Dal pacifismo a Papa Francesco
Non si rifletterà mai abbastanza sul fatto – peraltro ormai da tempo non più sorprendente – che chi non vuole rinnegare la sua appartenenza a quella che è – o era una volta – la sinistra non trovi, alla fine, altra voce concorde che non sia quella di Papa Francesco (cfr. pp. 194-196). È da anni che nessun’altra voce forte e credibile solleva questioni decisive circa il progresso e l’emancipazione dell’umanità. C’è molto da interrogarsi su questo, e anche da vergognarsi, direi. Perché non mancherebbe di certo un patrimonio culturale e ideale laico a cui riferirsi, e Cantaro non intende dimenticarlo: “Il pacifismo può tornare ad essere una potenza planetaria, come lo è stato in certi frangenti della storia anche recente, solo se supportato da una cultura capace di prendere congedo tanto dalla ‘tirannia’ dei valori quanto dalla ‘dittatura’ delle leggi eterne della geopolitica e della geoeconomia. La pace è frutto di costruzione, di riconoscimento dell’altro, non di imposizione unilaterale e unidirezionale. Anche nell’odierna civiltà planetaria l’universo è – e deve essere – un pluriverso. Ciò che oggi è di ostacolo alla pace non è […] la mancanza di un’unica leadership globale, ma, al contrario, l’assenza di una condivisione globale della leadership. Premessa e condizione politica e costituzionale indispensabile affinché la maggior parte della popolazione mondiale, dopo secoli di umiliazioni, possa compiutamente uscire da una stazione chiamata sottosviluppo e avanzare in direzione di una stazione chiamata sviluppo, progresso, piena ed eguale dignità” (pp. 198-199). Faccio volentieri mie queste parole, senza illudermi che, nell’immediato, possano essere vincenti. Ma questo non impedisce che siano le parole giuste.

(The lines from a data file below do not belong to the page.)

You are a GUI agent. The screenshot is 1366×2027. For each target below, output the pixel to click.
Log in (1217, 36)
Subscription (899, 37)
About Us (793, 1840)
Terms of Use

L’ottocento, un secolo lunghissimo
Una piccola notazione critica, in conclusione. In questo libro si parla poco, troppo poco, di Ucraina. Non è sorprendente, non la conosciamo, non siamo abituati a confrontarci con una nazione che non sappiamo ben distinguere dai suoi vicini, tra Polonia e Russia, oppressa nei secoli da Polonia e Russia (e Austria-Ungheria, e Impero ottomano…). Una nazione che sta combattendo adesso la sua guerra di indipendenza, cioè sta vivendo il suo mito fondativo. E già questa è una definitiva sconfitta per Putin, quale che sia l’esito della guerra. Non è una vittima passiva, l’Ucraina. È un protagonista, anche scomodo, esigente, invadente. Ci costringerà a un’idea diversa di Europa, di Nato, di Occidente, di mondo. Già adesso è più autrice che non destinataria o vittima dei progetti strategici che la coinvolgono. E non illudiamoci: in un’Europa futura – sempre che ci sia un futuro dell’Europa, e un futuro tout court – sarà un partner difficile. Con una mitologia patriottico-guerriera che a Putin fa comodo chiamare nazismo, ma naturalmente non lo è. È nazionalismo romantico-eroico di puro stampo ottocentesco. Di riflesso, forse, come atto di resistenza e non come scelta originaria. Alla fine si assomiglia al proprio nemico. È inevitabile. Specie quando, come in questo caso, è un nemico fratello. Non so se sia vero che il Novecento sia stato il “secolo breve”. Ho l’impressione, piuttosto, che sia l’Ottocento ad essere un secolo lunghissimo. Tanto lungo da rischiare di essere il secolo della fine del mondo.